Security Overview & Vulnerability Disclosure — Gyanbatua.ai

2) Key Safeguards (High Level)

Depending on the feature and system, we may use safeguards such as:

• A) Access Control
  • role-based access and least-privilege controls,
  • strong authentication and session controls for user access,
  • restricted internal access to systems and user data.
• B) Encryption & Secure Transmission
  • encryption in transit (e.g., HTTPS/TLS),
  • encryption at rest where feasible and appropriate to the system and data category,
  • secure secret management practices where applicable.
• C) Monitoring & Logging
  • security logging for critical events,
  • monitoring for suspicious activity and abuse,
  • rate limiting and protections against automated misuse where applicable.
• D) Secure Development & Change Management
  • secure engineering practices and code reviews where appropriate,
  • patching and vulnerability management processes,
  • controlled deployments and system change tracking.
• E) Vendor & Third-Party Risk Management
  • using reputable infrastructure and service providers,
  • contractual security and confidentiality obligations for key vendors,
  • limiting third-party access to what is necessary.
• F) Business Continuity
  • backups and recovery practices designed to support service continuity,
  • operational resilience controls appropriate for the Platform.

3) Your Role in Security

You can help keep your account safe by:

• using a strong, unique password,
• enabling available security features (where offered),
• keeping your device/browser updated,
• not sharing passwords, OTPs, or sensitive financial details in prompts or uploads,
• reporting suspicious activity promptly.

4) Important Limitations

No system can guarantee 100% security. While we work to protect the Platform, security risks can still occur due to factors beyond our control (e.g., sophisticated attacks, third-party failures, user device compromise).

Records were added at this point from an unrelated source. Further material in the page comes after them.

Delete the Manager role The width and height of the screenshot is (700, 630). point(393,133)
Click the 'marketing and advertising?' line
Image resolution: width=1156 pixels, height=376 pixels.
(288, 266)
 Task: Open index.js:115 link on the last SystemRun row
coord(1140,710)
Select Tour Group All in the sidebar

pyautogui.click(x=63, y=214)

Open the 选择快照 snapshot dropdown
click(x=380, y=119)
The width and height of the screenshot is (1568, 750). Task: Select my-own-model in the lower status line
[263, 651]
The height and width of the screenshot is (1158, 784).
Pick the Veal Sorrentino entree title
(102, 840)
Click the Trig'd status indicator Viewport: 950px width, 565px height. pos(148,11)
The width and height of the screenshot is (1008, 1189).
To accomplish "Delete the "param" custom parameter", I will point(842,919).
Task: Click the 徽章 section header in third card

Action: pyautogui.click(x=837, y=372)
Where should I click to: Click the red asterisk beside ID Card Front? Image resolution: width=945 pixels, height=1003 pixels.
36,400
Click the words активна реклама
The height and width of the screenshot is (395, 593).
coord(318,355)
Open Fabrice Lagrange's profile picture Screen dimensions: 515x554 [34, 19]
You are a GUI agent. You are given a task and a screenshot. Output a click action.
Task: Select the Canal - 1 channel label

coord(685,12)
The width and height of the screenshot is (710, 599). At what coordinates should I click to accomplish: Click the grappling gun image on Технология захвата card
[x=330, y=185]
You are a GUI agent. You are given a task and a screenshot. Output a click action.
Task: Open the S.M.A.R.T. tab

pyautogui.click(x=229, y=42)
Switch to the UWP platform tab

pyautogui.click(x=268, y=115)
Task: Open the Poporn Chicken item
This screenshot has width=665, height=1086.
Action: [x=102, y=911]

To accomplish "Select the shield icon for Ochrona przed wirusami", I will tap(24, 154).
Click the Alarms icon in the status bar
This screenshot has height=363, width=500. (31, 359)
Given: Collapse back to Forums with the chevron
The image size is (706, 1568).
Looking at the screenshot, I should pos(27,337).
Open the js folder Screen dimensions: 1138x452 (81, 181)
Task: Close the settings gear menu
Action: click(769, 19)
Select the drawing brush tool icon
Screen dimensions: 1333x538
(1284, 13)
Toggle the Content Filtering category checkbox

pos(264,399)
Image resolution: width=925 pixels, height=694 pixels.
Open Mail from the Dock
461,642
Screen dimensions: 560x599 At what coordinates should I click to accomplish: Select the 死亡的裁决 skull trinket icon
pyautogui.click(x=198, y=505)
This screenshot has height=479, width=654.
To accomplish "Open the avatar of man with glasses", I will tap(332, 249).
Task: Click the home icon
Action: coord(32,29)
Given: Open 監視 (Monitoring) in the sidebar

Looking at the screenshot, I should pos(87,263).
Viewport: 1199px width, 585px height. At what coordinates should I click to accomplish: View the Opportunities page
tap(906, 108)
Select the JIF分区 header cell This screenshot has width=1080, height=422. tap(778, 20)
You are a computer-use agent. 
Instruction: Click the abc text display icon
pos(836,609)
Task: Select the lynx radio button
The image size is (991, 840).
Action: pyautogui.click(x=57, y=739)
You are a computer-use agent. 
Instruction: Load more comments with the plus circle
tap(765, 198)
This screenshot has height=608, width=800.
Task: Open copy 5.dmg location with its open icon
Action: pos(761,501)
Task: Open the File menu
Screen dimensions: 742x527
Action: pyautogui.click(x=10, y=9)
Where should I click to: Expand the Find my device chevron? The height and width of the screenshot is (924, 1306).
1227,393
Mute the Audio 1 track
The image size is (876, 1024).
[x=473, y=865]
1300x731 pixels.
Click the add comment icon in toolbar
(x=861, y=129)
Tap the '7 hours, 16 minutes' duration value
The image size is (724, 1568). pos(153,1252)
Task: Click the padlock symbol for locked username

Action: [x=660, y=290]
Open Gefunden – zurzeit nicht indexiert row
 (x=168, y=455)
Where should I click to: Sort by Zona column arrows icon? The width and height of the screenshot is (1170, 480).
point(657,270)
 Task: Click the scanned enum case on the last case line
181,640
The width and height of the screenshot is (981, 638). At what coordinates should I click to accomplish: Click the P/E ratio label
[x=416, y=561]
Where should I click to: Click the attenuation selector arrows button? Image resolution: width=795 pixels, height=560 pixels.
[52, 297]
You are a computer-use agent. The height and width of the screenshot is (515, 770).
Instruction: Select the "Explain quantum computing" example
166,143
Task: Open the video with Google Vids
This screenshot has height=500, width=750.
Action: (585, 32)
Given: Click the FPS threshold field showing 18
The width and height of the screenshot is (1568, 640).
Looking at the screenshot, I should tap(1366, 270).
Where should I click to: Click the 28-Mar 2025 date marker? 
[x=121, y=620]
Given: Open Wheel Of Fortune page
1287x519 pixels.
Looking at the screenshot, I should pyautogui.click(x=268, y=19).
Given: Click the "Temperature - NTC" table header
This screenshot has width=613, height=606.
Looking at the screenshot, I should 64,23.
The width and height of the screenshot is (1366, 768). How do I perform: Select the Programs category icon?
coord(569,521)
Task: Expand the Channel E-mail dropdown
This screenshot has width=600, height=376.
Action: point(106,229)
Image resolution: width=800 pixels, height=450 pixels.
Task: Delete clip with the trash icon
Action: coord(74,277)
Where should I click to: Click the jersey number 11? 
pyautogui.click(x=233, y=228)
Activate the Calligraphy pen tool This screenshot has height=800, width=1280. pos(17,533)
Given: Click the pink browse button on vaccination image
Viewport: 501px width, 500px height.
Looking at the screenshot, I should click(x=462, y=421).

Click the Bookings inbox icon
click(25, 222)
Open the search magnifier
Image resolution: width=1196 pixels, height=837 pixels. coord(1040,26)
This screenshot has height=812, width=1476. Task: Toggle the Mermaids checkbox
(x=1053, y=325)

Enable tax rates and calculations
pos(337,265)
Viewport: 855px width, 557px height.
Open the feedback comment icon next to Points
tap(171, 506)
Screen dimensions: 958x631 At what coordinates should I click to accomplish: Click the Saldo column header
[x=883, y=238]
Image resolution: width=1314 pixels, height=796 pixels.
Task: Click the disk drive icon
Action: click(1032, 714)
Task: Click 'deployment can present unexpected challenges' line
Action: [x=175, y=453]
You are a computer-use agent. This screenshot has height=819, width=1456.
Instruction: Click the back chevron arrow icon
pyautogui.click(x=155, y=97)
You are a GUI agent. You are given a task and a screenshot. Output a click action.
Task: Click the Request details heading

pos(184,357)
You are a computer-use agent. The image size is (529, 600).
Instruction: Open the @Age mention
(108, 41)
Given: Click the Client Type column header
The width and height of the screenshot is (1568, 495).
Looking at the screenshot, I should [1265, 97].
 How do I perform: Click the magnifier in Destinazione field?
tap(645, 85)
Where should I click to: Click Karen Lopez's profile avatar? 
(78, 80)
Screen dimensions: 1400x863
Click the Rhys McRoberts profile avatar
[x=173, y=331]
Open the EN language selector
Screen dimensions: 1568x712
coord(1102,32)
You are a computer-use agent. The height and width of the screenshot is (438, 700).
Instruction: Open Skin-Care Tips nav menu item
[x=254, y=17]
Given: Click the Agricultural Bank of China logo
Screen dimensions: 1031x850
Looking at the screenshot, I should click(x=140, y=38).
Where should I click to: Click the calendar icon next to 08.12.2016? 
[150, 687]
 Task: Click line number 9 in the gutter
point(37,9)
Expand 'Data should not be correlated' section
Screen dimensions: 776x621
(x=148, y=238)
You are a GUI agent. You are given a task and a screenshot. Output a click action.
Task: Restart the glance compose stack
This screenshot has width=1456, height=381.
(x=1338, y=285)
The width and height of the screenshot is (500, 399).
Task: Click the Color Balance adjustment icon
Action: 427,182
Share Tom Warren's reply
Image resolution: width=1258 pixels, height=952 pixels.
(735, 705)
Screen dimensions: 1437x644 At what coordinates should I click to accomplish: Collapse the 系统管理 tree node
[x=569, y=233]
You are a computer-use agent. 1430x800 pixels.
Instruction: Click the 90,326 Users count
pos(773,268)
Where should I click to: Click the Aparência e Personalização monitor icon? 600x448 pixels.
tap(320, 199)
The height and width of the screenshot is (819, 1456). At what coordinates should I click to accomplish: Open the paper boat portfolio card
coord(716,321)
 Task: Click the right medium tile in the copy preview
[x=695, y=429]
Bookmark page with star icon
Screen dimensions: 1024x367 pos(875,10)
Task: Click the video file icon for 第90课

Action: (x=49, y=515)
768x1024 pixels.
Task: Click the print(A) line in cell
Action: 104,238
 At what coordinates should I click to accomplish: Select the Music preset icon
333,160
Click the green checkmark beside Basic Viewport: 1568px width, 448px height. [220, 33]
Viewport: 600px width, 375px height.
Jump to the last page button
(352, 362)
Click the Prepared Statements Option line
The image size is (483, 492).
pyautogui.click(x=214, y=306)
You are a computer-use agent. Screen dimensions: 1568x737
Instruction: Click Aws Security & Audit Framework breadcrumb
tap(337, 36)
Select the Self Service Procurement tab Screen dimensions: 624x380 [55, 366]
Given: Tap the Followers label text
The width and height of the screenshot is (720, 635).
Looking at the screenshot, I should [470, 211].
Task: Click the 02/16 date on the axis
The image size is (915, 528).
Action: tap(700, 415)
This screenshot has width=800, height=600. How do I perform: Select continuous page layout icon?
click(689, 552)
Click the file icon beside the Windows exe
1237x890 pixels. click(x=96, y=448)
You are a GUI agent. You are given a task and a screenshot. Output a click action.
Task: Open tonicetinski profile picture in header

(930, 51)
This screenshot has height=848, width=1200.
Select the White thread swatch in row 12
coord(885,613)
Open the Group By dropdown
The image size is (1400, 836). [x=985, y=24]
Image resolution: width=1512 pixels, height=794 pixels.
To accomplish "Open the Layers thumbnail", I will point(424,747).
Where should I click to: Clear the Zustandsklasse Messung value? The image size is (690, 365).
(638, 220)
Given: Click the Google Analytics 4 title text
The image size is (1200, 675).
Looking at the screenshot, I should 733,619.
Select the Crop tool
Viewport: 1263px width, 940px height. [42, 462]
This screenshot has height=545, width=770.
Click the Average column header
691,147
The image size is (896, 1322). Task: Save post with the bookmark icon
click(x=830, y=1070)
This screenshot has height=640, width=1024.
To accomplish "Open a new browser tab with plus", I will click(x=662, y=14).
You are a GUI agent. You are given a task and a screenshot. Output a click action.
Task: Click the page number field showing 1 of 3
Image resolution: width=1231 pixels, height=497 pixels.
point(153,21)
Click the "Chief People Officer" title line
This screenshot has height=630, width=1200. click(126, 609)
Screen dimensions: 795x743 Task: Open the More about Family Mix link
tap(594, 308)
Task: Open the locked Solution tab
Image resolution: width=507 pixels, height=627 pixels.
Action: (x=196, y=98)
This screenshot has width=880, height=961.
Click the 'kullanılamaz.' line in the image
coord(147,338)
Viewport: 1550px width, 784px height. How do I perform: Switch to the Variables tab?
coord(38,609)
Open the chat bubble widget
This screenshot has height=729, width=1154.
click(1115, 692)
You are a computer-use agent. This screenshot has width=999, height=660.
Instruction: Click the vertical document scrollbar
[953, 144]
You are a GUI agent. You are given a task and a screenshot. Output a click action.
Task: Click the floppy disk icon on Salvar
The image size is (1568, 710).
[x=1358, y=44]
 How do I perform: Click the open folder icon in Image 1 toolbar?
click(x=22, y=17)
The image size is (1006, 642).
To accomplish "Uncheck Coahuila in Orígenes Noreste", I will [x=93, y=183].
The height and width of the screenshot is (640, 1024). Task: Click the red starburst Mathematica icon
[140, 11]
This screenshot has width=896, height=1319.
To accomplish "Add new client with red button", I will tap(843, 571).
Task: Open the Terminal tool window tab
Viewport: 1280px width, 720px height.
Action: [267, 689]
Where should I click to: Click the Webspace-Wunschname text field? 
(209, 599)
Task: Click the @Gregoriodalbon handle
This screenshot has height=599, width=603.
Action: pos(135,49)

5) Vulnerability Disclosure (Responsible Reporting)

We welcome responsible security research and disclosures that help improve Platform security.

• A) How to Report
  • Email: [email protected]
  • Subject: "Security Vulnerability Report – Gyanbatua.ai"

  Include:

  • a clear description of the issue,
  • steps to reproduce (proof-of-concept if available),
  • affected URLs/endpoints/screens,
  • potential impact,
  • your contact details for follow-up.
• B) What We Ask Researchers To Do

  Please:

  • act in good faith and avoid privacy violations,
  • do not access, modify, delete, or download other users' data,
  • do not disrupt the Platform (no DDoS, spam, or destructive testing),
  • use only test accounts and your own data,
  • provide us a reasonable time to investigate and remediate before public disclosure.
• C) Scope Boundaries (Not Permitted)

  The following are not permitted:

  • social engineering of employees/users (phishing, vishing),
  • physical security attacks,
  • denial-of-service attacks,
  • using vulnerabilities to access data that is not yours,
  • testing that impacts service availability or user experience.
• D) Our Good-Faith Commitment

  If you follow this policy and act in good faith, we will not intentionally pursue legal action against you for responsible disclosure. This does not apply to activities that are malicious, unlawful, or conducted in bad faith.

6) Incident Response & User Notifications

If we identify a security incident involving personal data, we will take reasonable steps to:

• investigate and contain the incident,
• mitigate risks and restore services,
• comply with applicable legal obligations (including any notification requirements).

7) Updates to This Page

We may update this Security Overview from time to time. The latest version will be posted on the Platform with an updated effective date.